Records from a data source
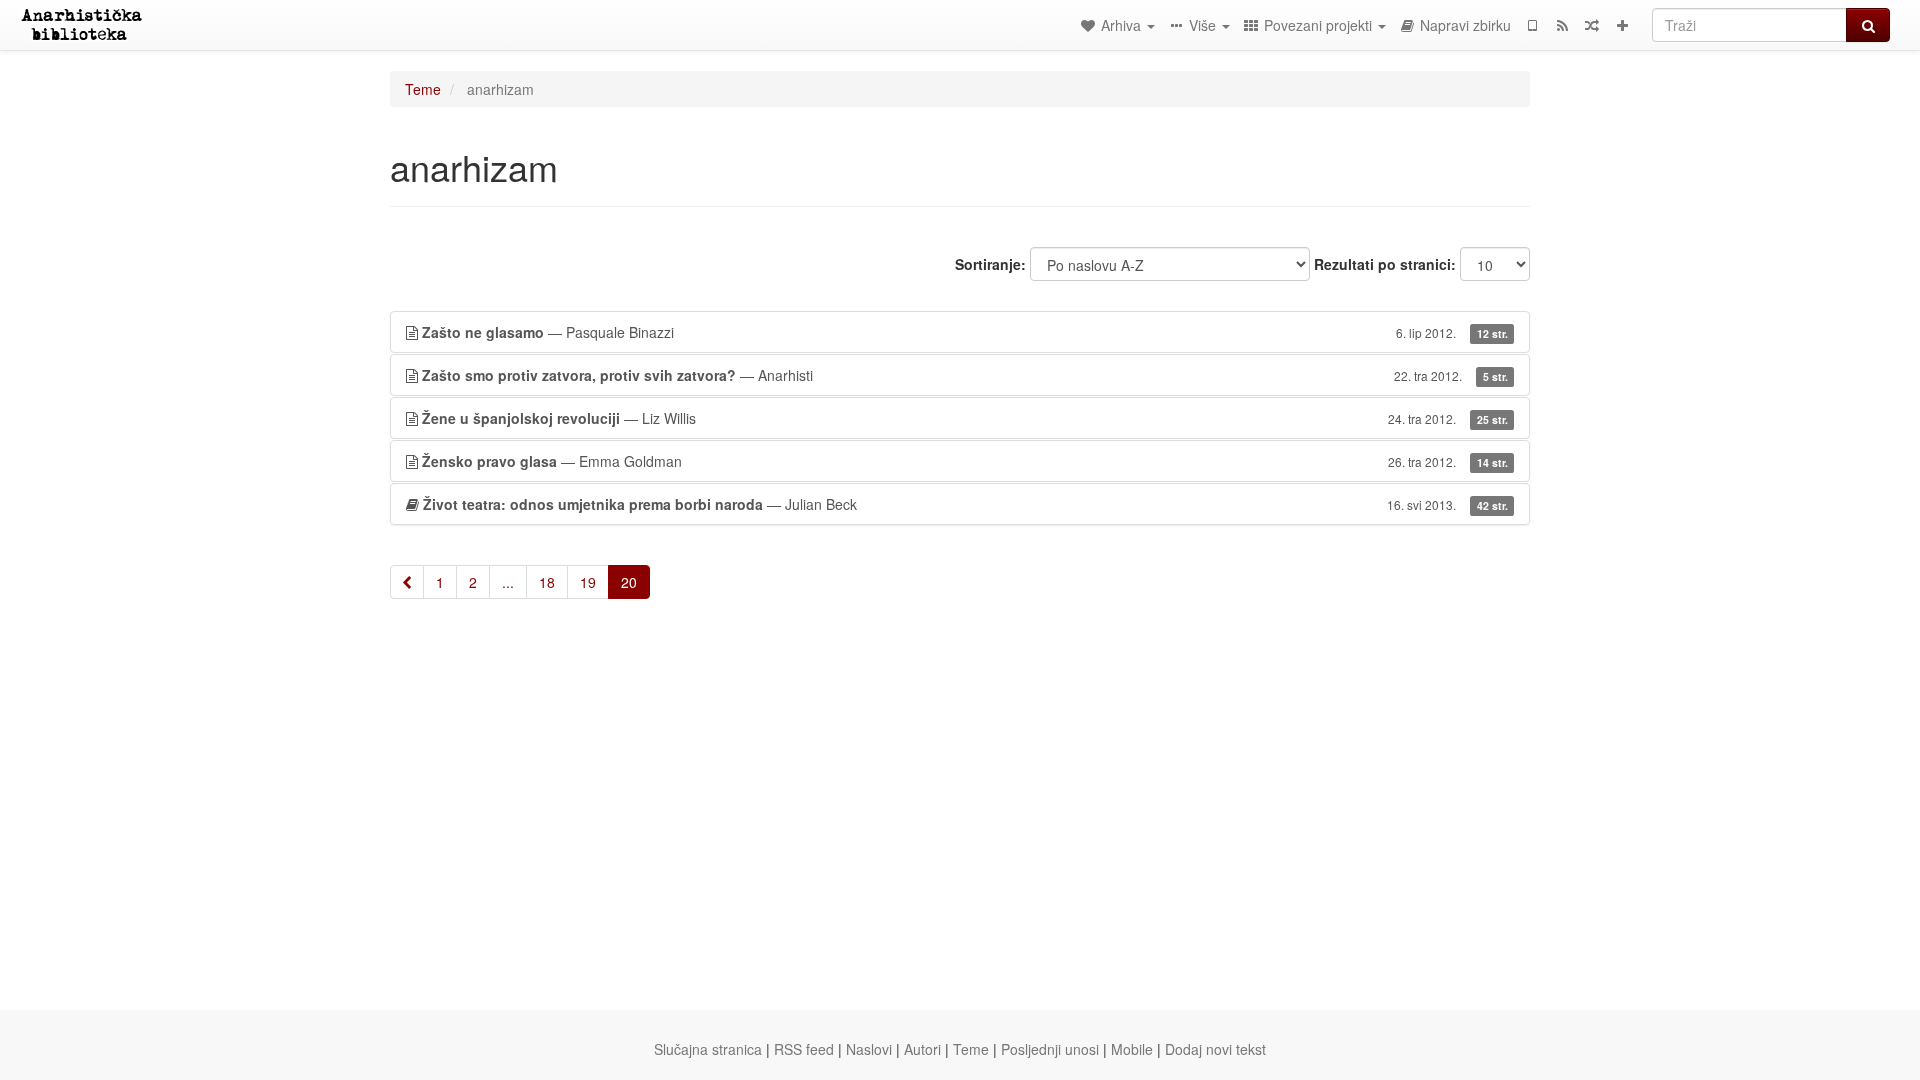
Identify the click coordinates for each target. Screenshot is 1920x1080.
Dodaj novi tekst (1215, 1049)
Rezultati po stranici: (1385, 264)
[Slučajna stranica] (1592, 25)
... (508, 582)
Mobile (1132, 1049)
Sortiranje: (990, 264)
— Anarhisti (965, 375)
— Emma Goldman (965, 461)
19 (588, 582)
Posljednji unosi (1050, 1049)
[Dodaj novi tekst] (1622, 25)
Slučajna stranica (708, 1049)
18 (547, 582)
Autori (922, 1049)
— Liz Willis (965, 418)
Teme (423, 89)
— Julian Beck (965, 504)
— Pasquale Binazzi (965, 332)
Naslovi (869, 1049)
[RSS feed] (1562, 25)
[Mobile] (1532, 25)
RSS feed (804, 1049)
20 (629, 582)
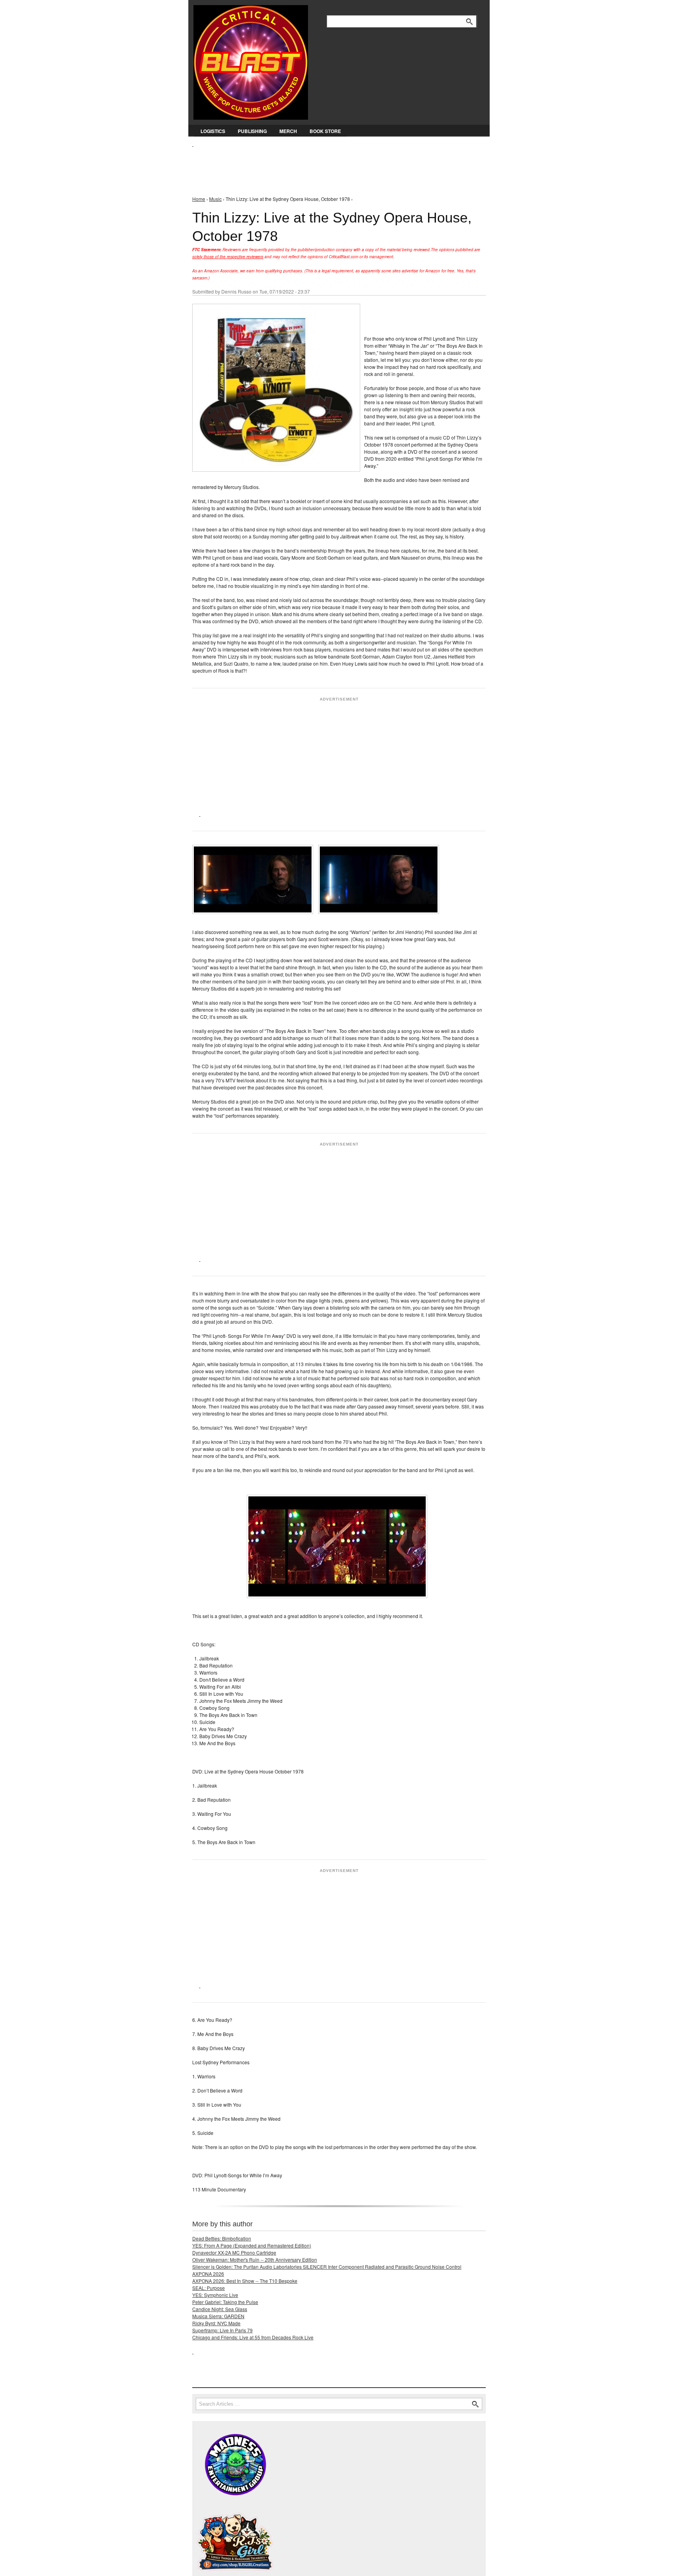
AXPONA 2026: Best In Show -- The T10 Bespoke (244, 2280)
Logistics (212, 131)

### EXERCISE AIM
The lines from the one containing "AXPONA 2026: Best" through the final line of the entries above are to be printed exactly, with nothing added.

### SOLUTION FOR THIS PROBLEM
AXPONA 2026: Best In Show -- The T10 Bespoke (244, 2280)
Logistics (212, 131)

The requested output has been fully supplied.